Romney victory could weaken Wall Street reforms
WASHINGTON -- If Republican Mitt Romney wins the presidency next week, enough Democrats probably would be left in Congress to block his promise to roll back the slew of Wall Street rules enacted in response to the financial crisis.
But when it comes to regulations, a president doesn't have to change the laws.
He can simply change the people enforcing them.
"If you don't like the regulations, just cut the head off the beast," said Paul C. Light, a New York University professor and expert on presidential transitions. "The president still has some leverage points for influencing the pace and direction of the regulatory process."
Romney would be expected to appoint new leaders at the Treasury Department, the Securities and Exchange Commission and other agencies who would take a less aggressive approach to regulation than those who have served under President Barack Obama.
For example, instead of nominating someone like Treasury Secretary Timothy F. Geithner, an advocate of tougher federal oversight of the financial system, Romney would be expected to fill the position with a less activist nominee, such as former George W. Bush administration economic advisor Glenn Hubbard or former World Bank President Robert Zoellick.
In addition, a Romney administration could leave weakened acting heads in vacant regulatory posts, cut funding for some agencies, and delay the implementation of dozens of rules still being written by regulators as part of the Dodd-Frank financial reform law.
"He would certainly want to have a regulatory structure that includes the statutes, the regulations and the people enforcing those regulations that places a premium on market-based discipline rather than the discretion of individuals," said Jon Burks, deputy policy director for the Romney campaign.
"He's committed to ensuring that the federal government doesn't increase ... the regulatory burden on the private sector," Burks said. "So every regulation needs to be reviewed in terms of what effect it has on job creation and on economic growth."
Romney, the founder and former chief executive of venture capital firm Bain Capital, has complained that the Dodd-Frank law was a government overreaction to the financial crisis.
"You couldn't have people opening up banks in their garage and making loans.
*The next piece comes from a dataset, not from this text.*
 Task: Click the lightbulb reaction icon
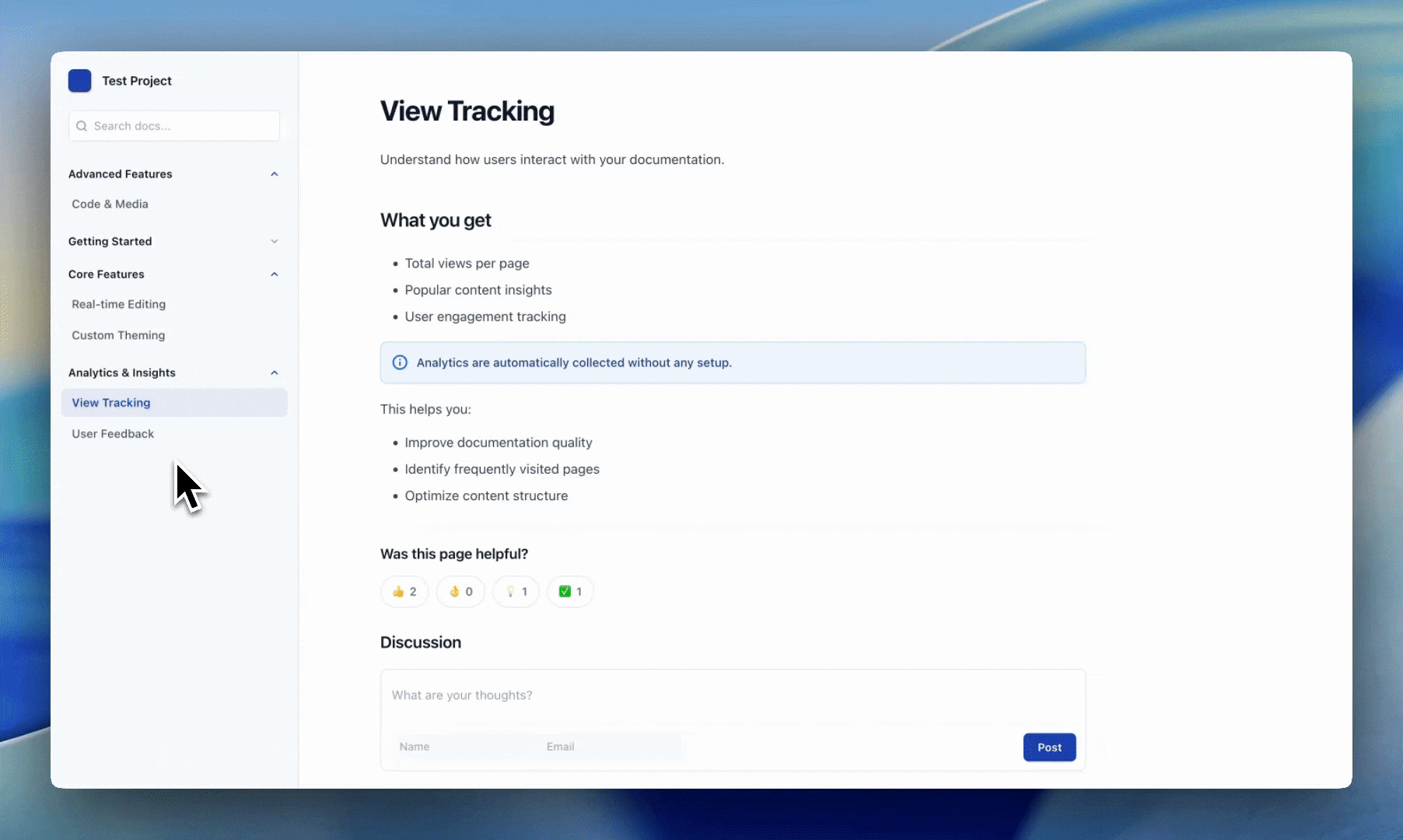(x=510, y=591)
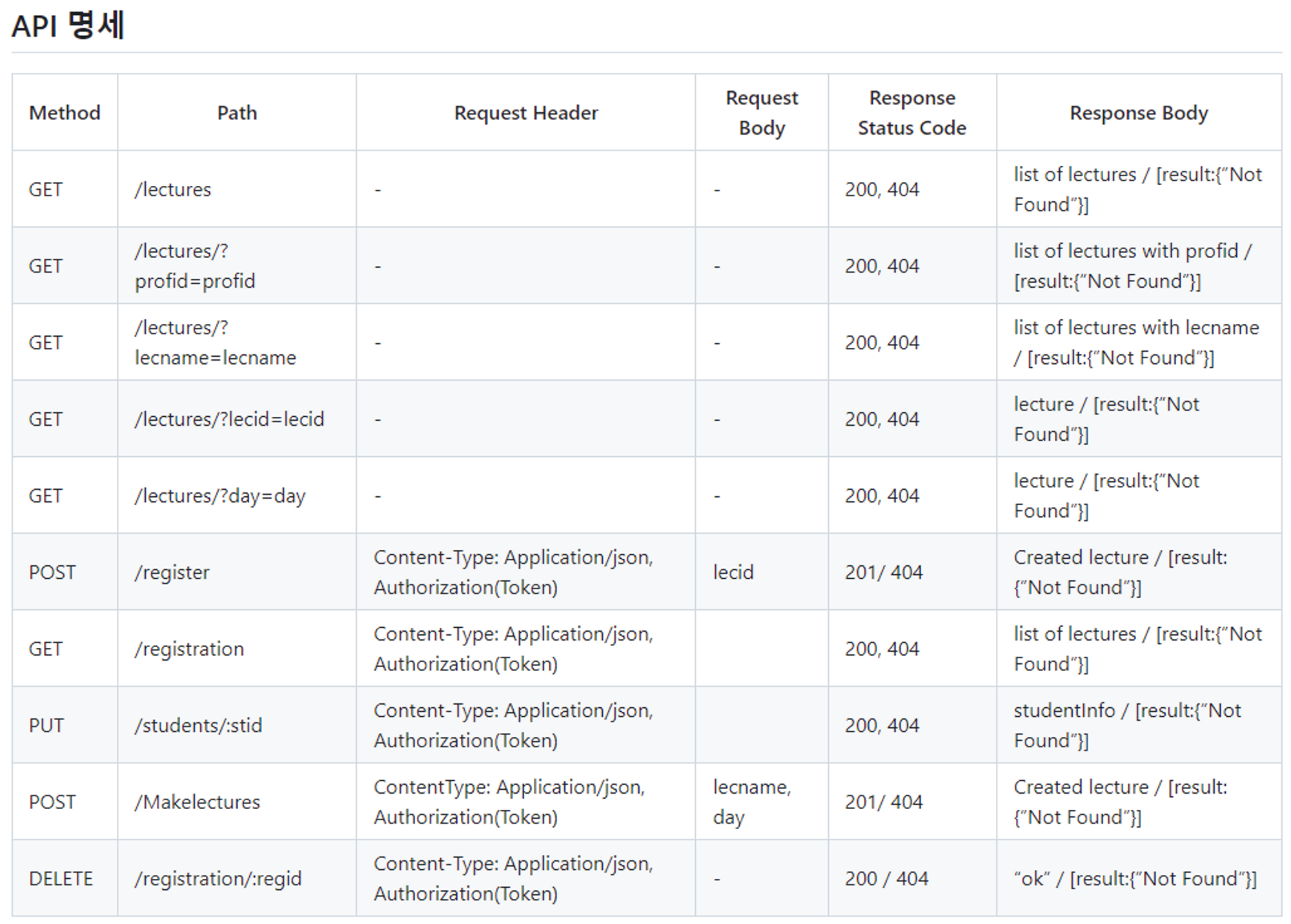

I mean, you have to have regulations so that you can have an economy work," he said in the first presidential debate. "Every free economy has good regulation. At the same time, regulation can become excessive."
Many of the regulations in the financial reform law fall into that category, Romney said.
Although some concepts are good, such as increased transparency in the financial system and requirements for banks to hold more money to cover potential losses, the law puts too much power in the hands of regulators, he said.
Romney has promised to repeal the financial reform law and replace it with "a streamlined regulatory framework" that would reduce uncertainty for businesses and consumers.
"I think if Gov. Romney is elected, there will be an attempt to go back and see what parts of Dodd-Frank are particularly onerous," said Phillip Swagel, co-chair of the Bipartisan Policy Center's Financial Regulatory Reform Initiative.
Obama has touted the financial regulatory overhaul as the "toughest reforms on Wall Street since the 1930s."
"Does anybody out there think that the big problem we had is that there was too much oversight and regulation of Wall Street?" Obama said during last month's first debate. "Because if you do, then Gov. Romney is your candidate. But that's not what I believe."
Rep. Barney Frank, D-Mass., one of the lead authors of the complex legislation, noted that House Republican leaders didn't hold a single vote on repealing financial reform after taking control in 2011, but held several votes to repeal the health care law.
Although just three congressional Republicans voted for the Dodd-Frank law, which much of the financial industry opposed, it's difficult politically to try to roll back Wall Street regulations.
But Frank said he still is worried about the effect of a Romney victory on the law that bears his name.
"He can do enormous damage just by changing the regulators," Frank said. "He would simply appoint people who didn't want to use the powers."
The financial reform law expanded the power of the Treasury secretary by making that Cabinet member the head of a new panel of regulators called the Financial Stability Oversight Council.
In addition, the president appoints new chairs of the SEC and the Commodity Futures Trading Commission. And often, a change at the White House prompts the heads of the Federal Deposit Insurance Corp. and other independent agencies with remaining years in their terms to step down, if the new president desires.
"I think most people don't want to stay in those jobs if the president doesn't want them. ... It really weakens you," said former FDIC Chairman Sheila Bair, a Bush-appointed Republican.
She offered to step down when Obama was elected, but the president asked her to stay, which she did until her five-year term ended last year.
The chairman of the Federal Reserve, however, normally doesn't volunteer to step down early.
Romney already has said he would not reappoint Ben S. Bernanke as chairman of the nation's central bank when Bernanke's term expires in early 2014. And Obama's recess appointment of Richard Cordray to head the new Consumer Financial Protection Bureau expires at the end of 2013. Cordray, a Democrat, has said he would complete his term regardless of whether Romney is elected.
"Dodd-Frank is all about regulatory implementation, so I think there's a lot of discretion and latitude to implement Dodd-Frank or not implement Dodd-Frank as the next administration may see fit," Bair said.